+++ Supplied data

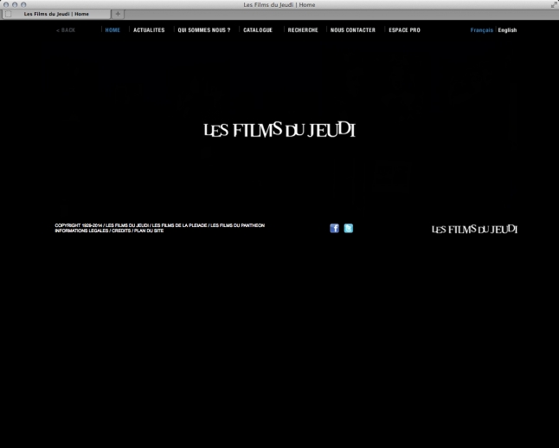The width and height of the screenshot is (559, 448).
Task: Click the new tab plus button
Action: (x=119, y=14)
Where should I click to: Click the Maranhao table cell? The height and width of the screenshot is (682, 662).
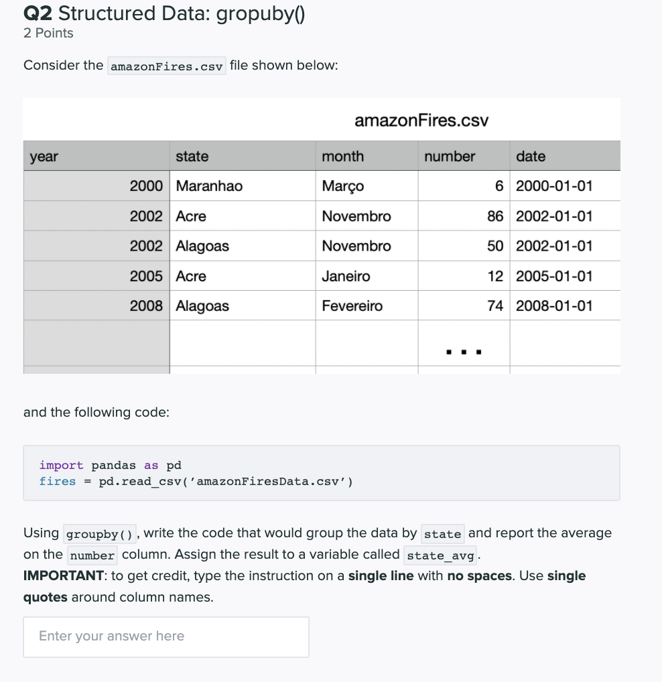tap(201, 186)
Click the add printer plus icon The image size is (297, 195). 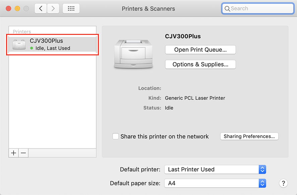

++++++

Could you copy all of the data above word for word, leaving the pictures out?

The width and height of the screenshot is (559, 448).
Task: Click the new tab plus button
Action: (x=119, y=14)
Where should I click to: Click the Maranhao table cell? The height and width of the screenshot is (682, 662).
tap(201, 186)
Click the add printer plus icon The image size is (297, 195). 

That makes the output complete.